According to the most recent figures provided by the Interior Department, nearly 25,000 people are officially listed as missing or disappeared in Mexico since 2007.

Amnesty's statement came in response an Associated Press report Sunday in which federal officials, acting on a freedom of information request, said the 129 bodies had been found in 60 clandestine graves found across Guerrero state between October and May. Only 16 of the remains had been identified as of July 13.

Amnesty considers "enforced disappearances" to be those that happen at the hands of or with the complicity of authorities. It is not known how many of the 129 victims may fit that description.

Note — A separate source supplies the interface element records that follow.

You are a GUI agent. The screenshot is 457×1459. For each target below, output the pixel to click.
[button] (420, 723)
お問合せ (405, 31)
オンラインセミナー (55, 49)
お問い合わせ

None of the corpses have been matched to the students from the Ayotzinapa rural teachers college, who disappeared after a deadly clash with police Sept. 26 in the city of Iguala. Prosecutors say the 43 students were seized by police, handed over to drug gang members, killed and incinerated at a garbage dump.

The victims' families and many others doubt the official story, however. Relatives continue to pressure the government for an account they deem credible, and the high-profile case has drawn international attention to the broader problem of people going missing in regions afflicted by drug cartel violence.

"If it weren't for the persistent determination of the families of the Ayotzinapa students, as well as human rights defenders and journalists in demanding from the Mexican authorities a comprehensive response to the enforced disappearance of the young men, we might never even have known about these mass graves and the dimensions of the crisis," Guevara-Rosas said.

Since the students' disappearance, community police groups, victims' relatives, activists and authorities have collaborated to search for clandestine graves. Each Sunday they comb the hills around Iguala looking for any sign of disturbance to the terrain, marking anything they find and then reporting it to forensic experts.

The number of bodies and graves found could possibly be higher, the federal attorney general's office said, because its response to the freedom of information request covers only those instances in which its mass grave specialists got involved.

Of the 25,000 people listed by the government as missing, more than 11,000 of the cases were registered since President Enrique Pena Nieto took office Dec. 1, 2012.

Pena Nieto's government has agreed to create a national database of the disappeared that would be comprehensive and include DNA evidence.